- Tankōbon volume cover

ちーちゃん (Chii-chan)
- Genre: Horror; Psychological thriller;
- Written by: Shūzō Oshimi
- Published by: Kodansha
- English publisher: NA: Kodansha USA;
- Magazine: Weekly Young Magazine
- Original run: January 15, 2024 – March 11, 2024
- Volumes: 1
- Anime and manga portal

= Toxic Daughter: Chi-chan =

Japanese manga series

Toxic Daughter: Chi-chan (ちーちゃん, Chii-chan) is a Japanese manga series written and illustrated by Shūzō Oshimi.
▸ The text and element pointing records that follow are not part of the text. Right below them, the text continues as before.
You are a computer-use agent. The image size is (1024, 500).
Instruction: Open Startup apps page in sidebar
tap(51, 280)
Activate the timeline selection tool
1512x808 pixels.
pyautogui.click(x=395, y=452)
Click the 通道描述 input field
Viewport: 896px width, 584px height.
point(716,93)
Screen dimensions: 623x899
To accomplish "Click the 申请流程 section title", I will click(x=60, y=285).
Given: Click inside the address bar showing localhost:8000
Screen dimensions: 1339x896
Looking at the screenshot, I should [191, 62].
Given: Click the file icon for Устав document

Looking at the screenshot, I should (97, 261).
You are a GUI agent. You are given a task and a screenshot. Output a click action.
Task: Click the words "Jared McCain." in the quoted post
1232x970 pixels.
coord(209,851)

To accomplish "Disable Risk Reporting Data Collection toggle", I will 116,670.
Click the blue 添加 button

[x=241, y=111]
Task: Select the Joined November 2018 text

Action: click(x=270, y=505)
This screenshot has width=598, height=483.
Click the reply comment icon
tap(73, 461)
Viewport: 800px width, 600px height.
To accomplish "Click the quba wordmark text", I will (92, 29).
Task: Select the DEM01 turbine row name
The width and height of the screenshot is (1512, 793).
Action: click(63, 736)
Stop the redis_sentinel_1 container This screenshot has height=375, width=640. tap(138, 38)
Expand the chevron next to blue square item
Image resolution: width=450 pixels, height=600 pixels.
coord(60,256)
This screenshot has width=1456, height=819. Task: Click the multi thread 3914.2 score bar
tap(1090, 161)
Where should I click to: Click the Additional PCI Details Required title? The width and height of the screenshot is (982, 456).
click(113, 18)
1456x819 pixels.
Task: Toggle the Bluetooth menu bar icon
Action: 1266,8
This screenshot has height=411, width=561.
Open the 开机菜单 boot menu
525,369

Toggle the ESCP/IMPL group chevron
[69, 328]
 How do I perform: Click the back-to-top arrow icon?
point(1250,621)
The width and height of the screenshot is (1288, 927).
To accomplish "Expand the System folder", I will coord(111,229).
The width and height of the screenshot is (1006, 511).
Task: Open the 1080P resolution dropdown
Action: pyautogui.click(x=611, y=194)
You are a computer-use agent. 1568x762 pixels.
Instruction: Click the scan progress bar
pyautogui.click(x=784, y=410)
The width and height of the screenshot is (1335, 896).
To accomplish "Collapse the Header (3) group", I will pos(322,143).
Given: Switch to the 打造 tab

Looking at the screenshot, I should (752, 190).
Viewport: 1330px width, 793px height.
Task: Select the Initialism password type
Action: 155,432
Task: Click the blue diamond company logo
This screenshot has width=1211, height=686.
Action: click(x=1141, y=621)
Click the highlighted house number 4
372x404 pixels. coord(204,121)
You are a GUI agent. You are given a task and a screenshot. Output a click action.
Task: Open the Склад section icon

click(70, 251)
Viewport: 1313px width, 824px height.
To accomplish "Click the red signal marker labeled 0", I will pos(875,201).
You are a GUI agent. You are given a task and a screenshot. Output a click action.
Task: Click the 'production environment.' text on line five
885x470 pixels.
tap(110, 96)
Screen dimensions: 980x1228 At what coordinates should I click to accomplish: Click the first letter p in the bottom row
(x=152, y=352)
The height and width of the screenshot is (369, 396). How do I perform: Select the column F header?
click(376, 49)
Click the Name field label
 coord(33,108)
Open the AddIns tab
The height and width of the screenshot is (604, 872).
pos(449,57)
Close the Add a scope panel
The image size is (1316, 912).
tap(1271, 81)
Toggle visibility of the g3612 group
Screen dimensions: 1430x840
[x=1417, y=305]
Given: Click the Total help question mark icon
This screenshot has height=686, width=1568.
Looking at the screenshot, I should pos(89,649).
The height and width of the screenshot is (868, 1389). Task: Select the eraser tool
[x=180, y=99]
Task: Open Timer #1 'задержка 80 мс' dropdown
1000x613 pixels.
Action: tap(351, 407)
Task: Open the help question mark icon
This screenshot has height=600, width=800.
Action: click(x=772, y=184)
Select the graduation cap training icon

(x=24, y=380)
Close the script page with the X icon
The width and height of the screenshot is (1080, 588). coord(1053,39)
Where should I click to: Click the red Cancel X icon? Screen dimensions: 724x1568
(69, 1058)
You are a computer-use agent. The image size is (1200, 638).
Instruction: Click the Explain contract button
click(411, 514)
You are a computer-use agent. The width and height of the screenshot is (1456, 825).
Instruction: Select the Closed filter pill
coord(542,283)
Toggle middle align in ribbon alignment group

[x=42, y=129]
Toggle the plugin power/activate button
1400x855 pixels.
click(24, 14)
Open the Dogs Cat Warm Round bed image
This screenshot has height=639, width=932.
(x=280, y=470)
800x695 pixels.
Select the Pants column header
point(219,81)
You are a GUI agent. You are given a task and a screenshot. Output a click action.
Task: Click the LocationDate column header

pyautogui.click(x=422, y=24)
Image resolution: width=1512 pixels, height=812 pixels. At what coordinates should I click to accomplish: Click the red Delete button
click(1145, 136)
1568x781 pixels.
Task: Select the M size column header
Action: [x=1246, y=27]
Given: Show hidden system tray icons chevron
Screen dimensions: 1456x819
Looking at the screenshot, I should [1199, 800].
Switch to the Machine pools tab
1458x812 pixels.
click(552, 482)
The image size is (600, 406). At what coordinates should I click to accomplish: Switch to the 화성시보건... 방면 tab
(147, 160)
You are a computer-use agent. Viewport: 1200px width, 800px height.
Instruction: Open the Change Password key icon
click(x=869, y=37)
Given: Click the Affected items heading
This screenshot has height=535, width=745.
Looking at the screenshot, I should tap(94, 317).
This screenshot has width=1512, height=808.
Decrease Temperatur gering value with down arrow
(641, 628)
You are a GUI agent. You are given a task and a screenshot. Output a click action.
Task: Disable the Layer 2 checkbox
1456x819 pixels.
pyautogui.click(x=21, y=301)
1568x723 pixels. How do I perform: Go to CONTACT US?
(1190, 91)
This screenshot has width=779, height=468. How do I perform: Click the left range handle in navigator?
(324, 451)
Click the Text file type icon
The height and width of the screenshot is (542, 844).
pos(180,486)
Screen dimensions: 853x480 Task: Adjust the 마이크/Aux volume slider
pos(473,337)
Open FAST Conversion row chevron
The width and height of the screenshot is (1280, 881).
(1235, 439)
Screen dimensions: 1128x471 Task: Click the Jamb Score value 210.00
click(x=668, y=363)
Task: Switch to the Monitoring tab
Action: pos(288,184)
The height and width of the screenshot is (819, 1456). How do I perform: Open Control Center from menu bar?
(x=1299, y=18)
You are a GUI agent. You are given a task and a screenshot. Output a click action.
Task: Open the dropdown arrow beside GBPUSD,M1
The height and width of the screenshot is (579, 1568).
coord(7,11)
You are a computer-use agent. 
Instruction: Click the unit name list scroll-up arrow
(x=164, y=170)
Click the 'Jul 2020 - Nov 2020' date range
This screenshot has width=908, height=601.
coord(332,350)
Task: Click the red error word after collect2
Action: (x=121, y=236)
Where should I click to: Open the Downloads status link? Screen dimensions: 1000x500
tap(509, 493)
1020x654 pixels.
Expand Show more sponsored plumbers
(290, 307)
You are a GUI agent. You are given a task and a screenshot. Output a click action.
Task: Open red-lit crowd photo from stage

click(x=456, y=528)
Written as a prequel spin-off to the then-upcoming 2024 horror film Doku Musume, based on the character Chi-chan, designed by Oshimi for the film, the manga was serialized in Kodansha's seinen manga magazine Weekly Young Magazine from January to March 2024, with its chapters collected in a single tankōbon volume. Doku Musume would be released after the manga's conclusion in April 2024.

==Publication==
Written and illustrated by Shūzō Oshimi, Toxic Daughter: Chi-chan was serialized in Kodansha's seinen manga magazine Weekly Young Magazine from January 15 to March 11, 2024. The manga is a prequel spin-off to the 2024 horror film Doku Musume, based on the character Chi-chan, designed by Oshimi for the film. Kodansha collected its chapters in a single tankōbon volume, released on April 5, 2024.

In July 2024, Kodansha USA announced that it had licensed the manga for English release in North America, with the volume set to be released on April 22, 2025.